古民家の知恵に習うと、涼しい夏を楽しむことができる。

最終更新日:2021年09月04日

住宅は一度建てたら簡単には壊せないもの。途中でリフォームもできますが、費用と手間がかかります。新築時に、快適性を”建築のチカラ”=8つの性能で叶えることが、いつまでも変わらない安心につながります。
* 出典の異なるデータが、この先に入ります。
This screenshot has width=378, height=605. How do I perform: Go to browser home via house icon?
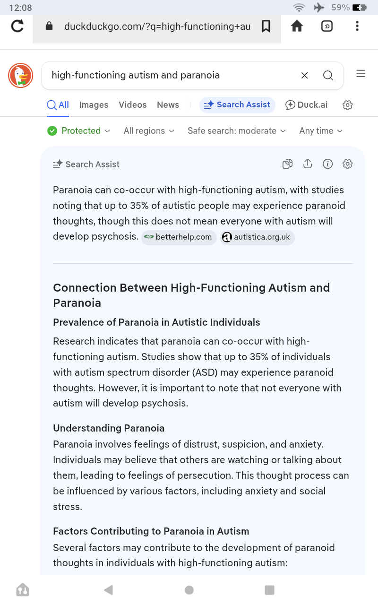297,26
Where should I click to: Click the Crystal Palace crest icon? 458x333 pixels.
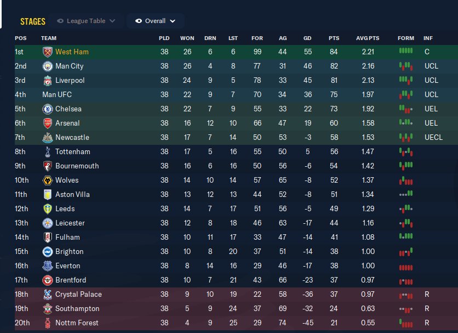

今回はこの8つの性能を「断熱・気密・遮熱・蓄熱・空気質・換気・調湿・安全」に分けて、わかりやすくお話します。

石戸谷 裕二
室内気候研究所 主席研究員
工学博士

石戸谷いしどや 裕二ゆうじ

PROFILE ▼

2007年 北海道職業能力開発大学校教授に就任
2013年 室内気候研究所 主席研究員に就任
札幌ドームなど大空間の環境設計に多数参画

古民家の知恵に習うと、涼しい夏を楽しむことができる。

エアコンがなかった時代の古民家をみると、現代の高断熱・高気密住宅でも活用できそうな「夏の暮らし」のヒントが、いろいろと浮かび上がってきます。

最近ではあまり見ることが少なくなった深い軒のヒサシや縁側空間には、夏を涼しくやり過ごすための先人の知恵が込められています。単なるノスタルジックな魅力だけではなく、環境負荷の少ないサスティナブルな暮らし方が、そこから浮かび上がってくるのです。

 

(写真)首里城の寝殿には、夏の暑さをやり過ごす工夫がたくさん。写真提供:室内気候研究所

 

「窓ガラス」を直接日射に晒さないことが、暑さ予防の最善策です。

窓ガラスとして日射透過量が少ない「熱線反射ガラス」を採用しても「遮熱」の工夫を怠ると、室内へと透過する日射熱量は想像以上に大きく、取り込まれた日射熱を除去して部屋を涼しくするには、エアコンを使用するしか方法はありません。

夏の暑さ対策として最も効果的な「遮熱」の方法は、軒下の空間を広く取り、窓ガラスに日射が直接当たらないようにして熱の侵入を防ぐことです。

 

(写真)窓ガラスに直接日射が当たらないようにするには。(設計・施工:北洲ハウジング)

 

「大きな窓」と豊かに暮らすには、夏の日除け「遮熱」が必要です。

開放的で広々した空間で快適に暮らすには、透過してくる夏の日射熱をできるだけ屋外で「遮熱」する方法を、事前に準備しておくと良いでしょう。

眺望を犠牲にして遮光カーテンやスクリーンを室内に設置しても、窓ガラスを透過した熱は室内側で物質に吸収されますから、暑さを防ぐことができません。

夏の涼しい暮らしのために、直射日光を窓ガラスに当てないこと。それには、深い軒ヒサシを住宅に取り入れることが、一番効果的だと言えるのです。

 

(写真)直射光が窓に当たらないと、眩しさもなく明るい。(設計・施工:北洲ハウジング)

 

大きな屋根が作る、豊かな「ウチソト」空間を満喫しながら生活しましょう。

広い敷地を手に入れることが難しくなりつつある現代社会では、古民家のような大きな屋根を造ることが難しくなりつつあります。でも屋根と外構の設計を工夫することで都市型の自然連携空間、魅力的な「ウチソト空間」を手に入れることが可能になります。

夏の暑さ対策も兼ねた、豊かでカシコイ暮らしを手に入れるには、夏の「遮熱」対策を事前に準備をしておく必要がありそうです。